_WRITTEN PROBLEM_: Starting with the first of the rows below and going on through the line with "[1446, 243]", write every line out again, requests included, scaling each coordinate in the answers by 0.9 and rounding to whole numbers, with halves rounded up. Leave all numbers in the requests unchanged.

Word and item position data:
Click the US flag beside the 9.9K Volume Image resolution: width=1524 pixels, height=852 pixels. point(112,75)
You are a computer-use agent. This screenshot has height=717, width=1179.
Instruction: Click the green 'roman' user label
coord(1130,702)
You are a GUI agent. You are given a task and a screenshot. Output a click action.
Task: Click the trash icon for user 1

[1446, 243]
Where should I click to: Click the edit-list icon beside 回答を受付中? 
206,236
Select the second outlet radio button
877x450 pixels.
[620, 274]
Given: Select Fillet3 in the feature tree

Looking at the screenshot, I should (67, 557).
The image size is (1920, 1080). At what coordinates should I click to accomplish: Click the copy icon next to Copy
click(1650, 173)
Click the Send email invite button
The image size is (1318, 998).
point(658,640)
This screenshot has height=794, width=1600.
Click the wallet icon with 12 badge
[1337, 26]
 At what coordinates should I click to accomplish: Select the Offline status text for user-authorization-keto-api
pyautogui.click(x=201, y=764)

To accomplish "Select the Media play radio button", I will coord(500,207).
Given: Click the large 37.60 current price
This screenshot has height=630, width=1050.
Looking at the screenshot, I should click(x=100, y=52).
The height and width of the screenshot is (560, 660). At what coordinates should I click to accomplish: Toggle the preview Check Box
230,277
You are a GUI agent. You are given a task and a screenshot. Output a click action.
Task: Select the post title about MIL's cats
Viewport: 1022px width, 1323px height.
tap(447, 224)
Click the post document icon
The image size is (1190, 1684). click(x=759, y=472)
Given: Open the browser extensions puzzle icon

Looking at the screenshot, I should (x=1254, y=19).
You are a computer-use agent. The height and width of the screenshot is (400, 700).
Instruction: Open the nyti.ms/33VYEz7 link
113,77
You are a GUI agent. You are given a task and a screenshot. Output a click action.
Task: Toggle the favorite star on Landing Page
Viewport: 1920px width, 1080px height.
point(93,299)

_SOLUTION TO THIS EXERCISE_:
Click the US flag beside the 9.9K Volume Image resolution: width=1524 pixels, height=852 pixels. point(101,68)
You are a computer-use agent. This screenshot has height=717, width=1179.
Instruction: Click the green 'roman' user label
coord(1017,632)
You are a GUI agent. You are given a task and a screenshot. Output a click action.
Task: Click the trash icon for user 1

[1301, 219]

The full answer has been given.